Sonia Dubois: Przyroda mnie uspokaja

W poznańskiej pracowni odwiedzamy Sonię Dubois, która jak sama o sobie mówi, jest ilustratorką i graficzką z architektonicznym zapleczem. Studiowała architekturę na ASP w Poznaniu, a po ukończeniu studiów w naturalny sposób poświęciła się rysowaniu. W swoich pracach łączy techniki analogowe i digitalowe. Ilustruje i tworzy linoryty w towarzystwie dwóch adoptowanych psów – Benia i Ivera.

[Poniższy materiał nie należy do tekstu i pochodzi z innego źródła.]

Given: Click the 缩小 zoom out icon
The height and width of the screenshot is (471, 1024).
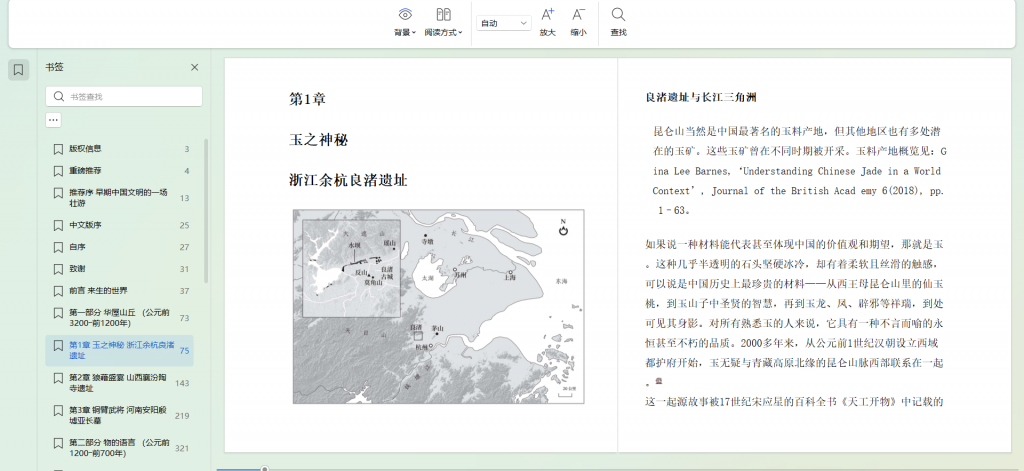Looking at the screenshot, I should click(578, 22).
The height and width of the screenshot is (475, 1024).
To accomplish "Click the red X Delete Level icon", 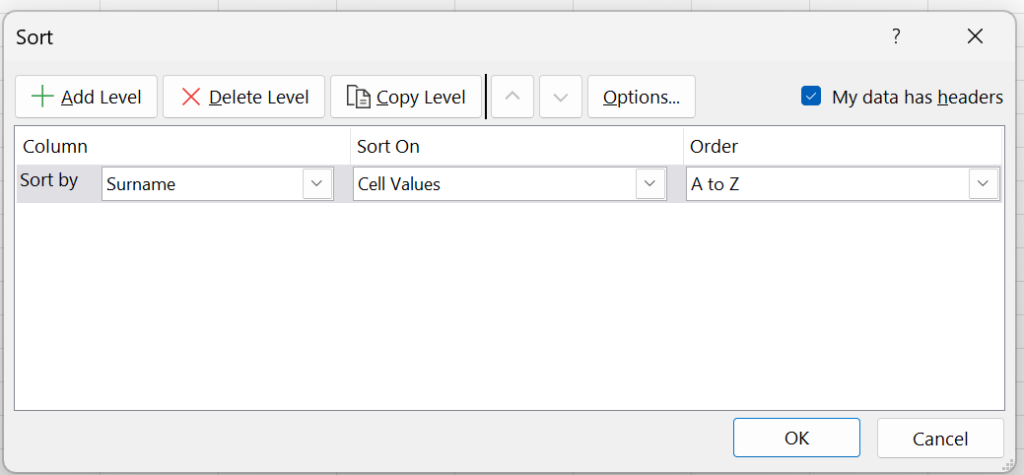I will tap(190, 97).
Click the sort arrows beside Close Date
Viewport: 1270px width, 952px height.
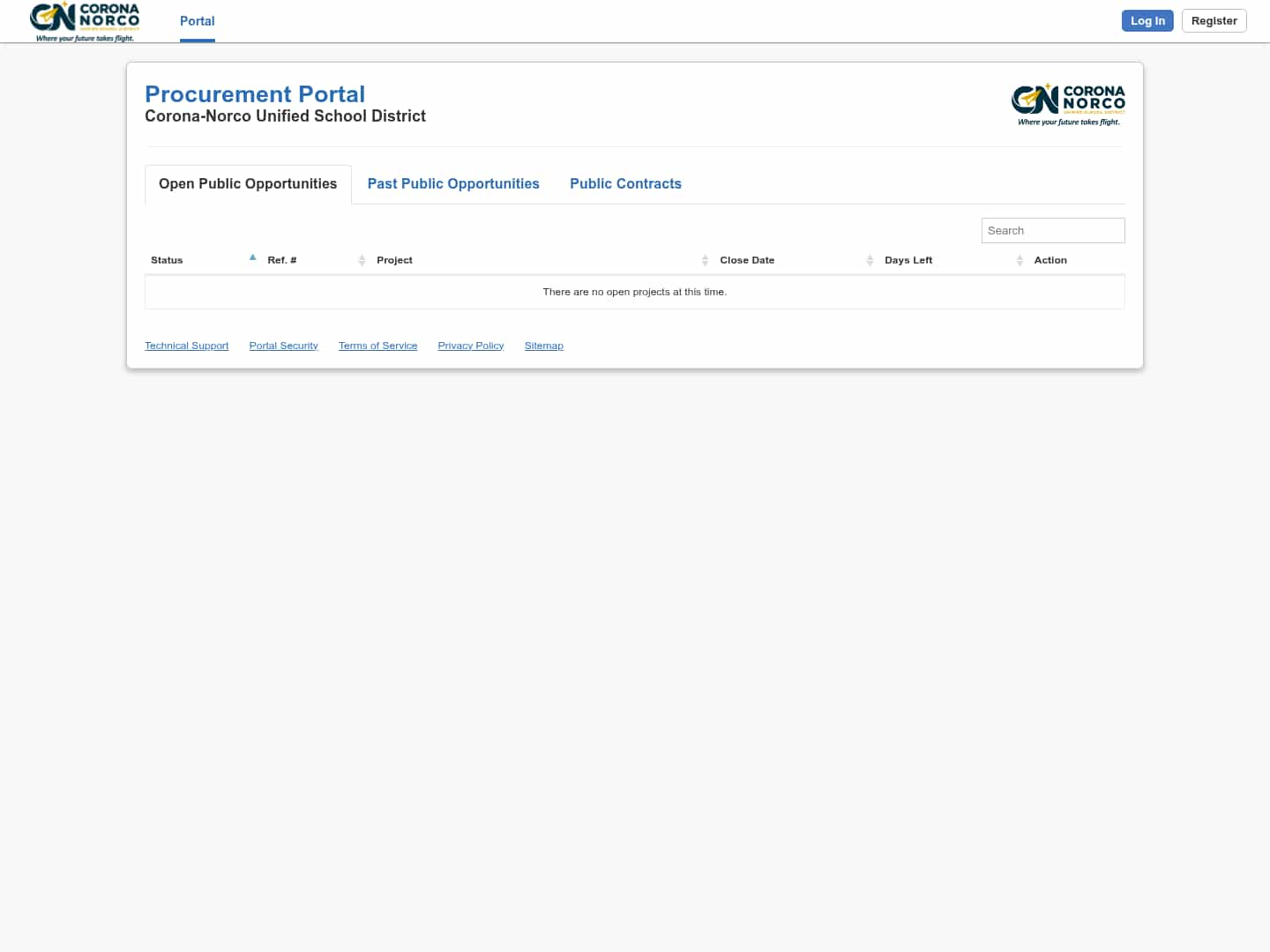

Od kiedy mieszkasz w Poznaniu?

Do Poznania trafiłam na studia. Dlatego że była tu jedyna uczelnia artystyczna, na której można było studiować architekturę. Wcześniej mieszkałam w Szczecinie. Jestem mocno związana z rodziną, mamą i trzema siostrami. Urodziłam się pod Paryżem, potem mój tata mieszkał też w Marsylii, a kolejno w Szwecji, więc jeździłam tam wielokrotnie. Najbardziej przywiązana jestem chyba jednak do poznańskiego Łazarza. Tu mam pracownię, mieszkam niedaleko. Przez ostatnie lata stworzyła się tu ciekawa i różnorodna społeczność. A z czasem ściągnęłam tu siostry. Jedna jest bardzo dobrą tatuażystą, druga wyjechała niedawno do Kanady, ale przez chwilę wszystkie łącznie z mamą znów mieszkałyśmy w jednym mieście. 

Od kiedy pracujesz w tym miejscu?

Od roku. Wcześniej był tu fryzjer, co jakiś czas ktoś wchodzi do studia z zamiarem umówienia się na strzyżenie. Zanim tu trafiłam, pracowałam z domu. Pracownię z małą prasą studencką i trzema dłutami miałam w jednym z pokoi. Od roku działam na zrobionej na zamówienie, dużej prasie drukarskiej. To jest mój nowy nabytek. Wcześniej, kiedy potrzebowałam zrobić coś w większym formacie, musiałam korzystać z prasy znajomego w Zamku w Poznaniu. Człowiek, który mi tę prasę skonstruował, opowiadał, że woził do Paryża taką, która miała osiem metrów długości, więc wszystko jest możliwe. Moja wydrukuje matrycę o wymiarach 100×70 cm.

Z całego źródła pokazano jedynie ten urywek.